Open MiS27 opened this issue 7 years ago • 1 comments

I tested this for FileStorageObserver but it probably can affect other observers as well. Heartbeat race condition can result in observer failure or garbage data in metrics file/records.

Steps for reproduction (with breakpoints):

Execute multiple times (sequentially) Experiment.run() for Experiment single FileStorageObserver
Set breakpoint A for last line of IntervalTimer.run() (self.func() from line 470 in sacred/utils.py file)
Set breakpoint B (enabled after breakpoint A is hit) for FileStorageObserver.log_metrics at loading saved_metrics (saved_metrics = json.load(open(metrics_path, 'r')) from line 219 in sacred/observers/file_storage.py file)
Resume thread stopped at breakpoint A to breakpoint B

Note that at breakpoint B we have two different Run instances (going through the stack) and same observer (which is already updated - e.g. has changed self.dir - for the second Run). So metrics.json file from second Run will be accessed and modified by both threads. This can result in FileStorageObserver failure (when one thread writes and other tries to read and fails (as json.dump is saved by chunk)) or garbage data in metrics.json.

Steps for reproduction (without breakpoints):

Execute multiple times (sequentially) Experiment.run() under heavy CPU load (e.g. use dd if=/dev/urandom | pigz >> /dev/null).
Make sure that saving metrics.json takes some time. Heavy CPU load and metrics.json saving taking long time can prevent heartbeat thread (IntervalTimer) finishing before next Run starts.

Original case scenario:

Running Experiments with multiprocessing.pool.Pool and reusing processes.

Problem origin:

Run._stop_heartbeat() waits only 2s for heartbeat thread to end and it's sometimes not enough (heavy CPU load complex metrics).

Possible solutions (that I can think of):

Get rid of 2s timeout for joining heartbeat thread (possible infinite waiting if something goes wrong?)
Extend timeout and kill thread if still alive (possible data loss)

Workaround:

Every time execute Experiment.run in new process (even for sequential execution)

Aug 09 '18 15:08 MiS27

Oh, that is interesting. I think you are right, this is because _stop_heartbeat does not actually make sure the heartbeat is stopped. I dislike option 1, because then experiments might never finish if the heartbeat blocks. But we can certainly increase this time and kill it afterwards (option 2). I think up to a minute should be OK. Potentially make it configurable.
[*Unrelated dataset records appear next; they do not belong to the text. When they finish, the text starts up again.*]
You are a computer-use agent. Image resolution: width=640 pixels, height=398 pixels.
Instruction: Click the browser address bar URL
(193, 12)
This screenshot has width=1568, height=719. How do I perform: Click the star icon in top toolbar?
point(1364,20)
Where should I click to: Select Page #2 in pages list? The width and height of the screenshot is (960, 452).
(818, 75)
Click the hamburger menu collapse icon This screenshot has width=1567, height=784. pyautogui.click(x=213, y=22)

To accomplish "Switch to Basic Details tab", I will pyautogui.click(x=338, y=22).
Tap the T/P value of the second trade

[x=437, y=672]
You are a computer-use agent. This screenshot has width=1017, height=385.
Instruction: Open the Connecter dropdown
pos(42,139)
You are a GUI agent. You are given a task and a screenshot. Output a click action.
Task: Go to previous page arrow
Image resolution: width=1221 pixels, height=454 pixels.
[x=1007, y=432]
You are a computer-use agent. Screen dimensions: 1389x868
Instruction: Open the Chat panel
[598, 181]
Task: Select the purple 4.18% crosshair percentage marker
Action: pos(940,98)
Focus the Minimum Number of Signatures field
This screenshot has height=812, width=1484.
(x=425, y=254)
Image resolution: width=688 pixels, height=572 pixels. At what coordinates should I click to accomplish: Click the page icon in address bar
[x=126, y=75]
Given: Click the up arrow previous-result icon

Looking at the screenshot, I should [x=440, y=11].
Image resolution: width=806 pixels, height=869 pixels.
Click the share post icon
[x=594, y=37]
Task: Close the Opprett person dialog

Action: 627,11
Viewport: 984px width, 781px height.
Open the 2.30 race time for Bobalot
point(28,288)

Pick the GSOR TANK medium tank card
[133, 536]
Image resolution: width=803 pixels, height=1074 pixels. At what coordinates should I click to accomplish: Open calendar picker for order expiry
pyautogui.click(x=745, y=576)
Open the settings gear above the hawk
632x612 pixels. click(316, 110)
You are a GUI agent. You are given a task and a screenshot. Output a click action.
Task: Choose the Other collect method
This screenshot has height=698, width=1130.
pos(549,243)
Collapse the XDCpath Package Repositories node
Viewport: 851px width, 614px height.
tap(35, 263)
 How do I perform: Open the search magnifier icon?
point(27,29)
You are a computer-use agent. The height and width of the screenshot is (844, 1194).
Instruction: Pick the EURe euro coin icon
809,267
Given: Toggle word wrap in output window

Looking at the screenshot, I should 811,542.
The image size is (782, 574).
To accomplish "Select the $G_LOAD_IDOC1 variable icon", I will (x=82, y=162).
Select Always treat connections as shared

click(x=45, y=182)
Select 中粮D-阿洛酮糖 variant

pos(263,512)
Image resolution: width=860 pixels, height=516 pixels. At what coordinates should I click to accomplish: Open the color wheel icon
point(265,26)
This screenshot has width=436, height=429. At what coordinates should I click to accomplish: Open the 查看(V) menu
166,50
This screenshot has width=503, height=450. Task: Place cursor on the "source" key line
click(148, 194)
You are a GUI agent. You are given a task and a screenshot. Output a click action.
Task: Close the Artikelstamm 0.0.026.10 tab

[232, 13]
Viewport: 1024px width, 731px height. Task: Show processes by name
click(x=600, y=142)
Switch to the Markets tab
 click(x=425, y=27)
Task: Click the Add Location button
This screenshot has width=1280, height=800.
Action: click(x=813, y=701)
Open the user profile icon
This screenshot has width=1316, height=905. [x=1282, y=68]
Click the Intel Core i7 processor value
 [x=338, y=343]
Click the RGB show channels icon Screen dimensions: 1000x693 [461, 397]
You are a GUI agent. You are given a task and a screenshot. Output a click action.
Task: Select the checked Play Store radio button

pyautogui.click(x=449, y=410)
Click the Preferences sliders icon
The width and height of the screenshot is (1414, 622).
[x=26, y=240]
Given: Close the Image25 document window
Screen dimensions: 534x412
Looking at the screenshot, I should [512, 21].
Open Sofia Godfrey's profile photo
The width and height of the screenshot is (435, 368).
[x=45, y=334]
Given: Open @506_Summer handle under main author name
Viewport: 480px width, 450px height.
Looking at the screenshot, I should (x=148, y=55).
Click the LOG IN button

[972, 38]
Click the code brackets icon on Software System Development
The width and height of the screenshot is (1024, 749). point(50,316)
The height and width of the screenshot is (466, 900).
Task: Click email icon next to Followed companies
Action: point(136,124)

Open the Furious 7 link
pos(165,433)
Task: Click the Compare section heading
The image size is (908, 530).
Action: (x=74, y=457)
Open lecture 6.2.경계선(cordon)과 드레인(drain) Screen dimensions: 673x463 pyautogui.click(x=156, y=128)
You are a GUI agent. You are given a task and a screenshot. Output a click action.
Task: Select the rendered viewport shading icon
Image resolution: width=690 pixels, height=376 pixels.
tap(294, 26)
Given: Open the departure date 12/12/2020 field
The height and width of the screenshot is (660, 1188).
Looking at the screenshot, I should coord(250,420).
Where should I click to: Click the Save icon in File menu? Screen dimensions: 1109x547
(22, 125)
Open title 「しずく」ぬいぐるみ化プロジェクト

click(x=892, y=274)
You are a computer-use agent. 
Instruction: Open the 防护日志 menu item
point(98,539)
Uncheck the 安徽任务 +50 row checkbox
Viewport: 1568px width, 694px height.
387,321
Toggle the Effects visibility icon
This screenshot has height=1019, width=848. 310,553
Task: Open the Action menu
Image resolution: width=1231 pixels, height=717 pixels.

I see two more possibilities: Ensure old heartbeats are stopped right before starting a new run. That way we are only killing the heartbeat if we need to start a new one and leave it be otherwise. That would depend on the experiment as the central place for knowing which run is active. In theory ex.current_run should do just that, but should be carefully checked for thread-safety if we want to rely on it in this context. Second: We could make a copy of the observers for each run. That way we would not reuse the same FileStorageObserver and they should be able to do their business without interference. But this bug, might cause other problems than just with the observers, so I'm not sure this is a good solution.

Aug 21 '18 22:08 Qwlouse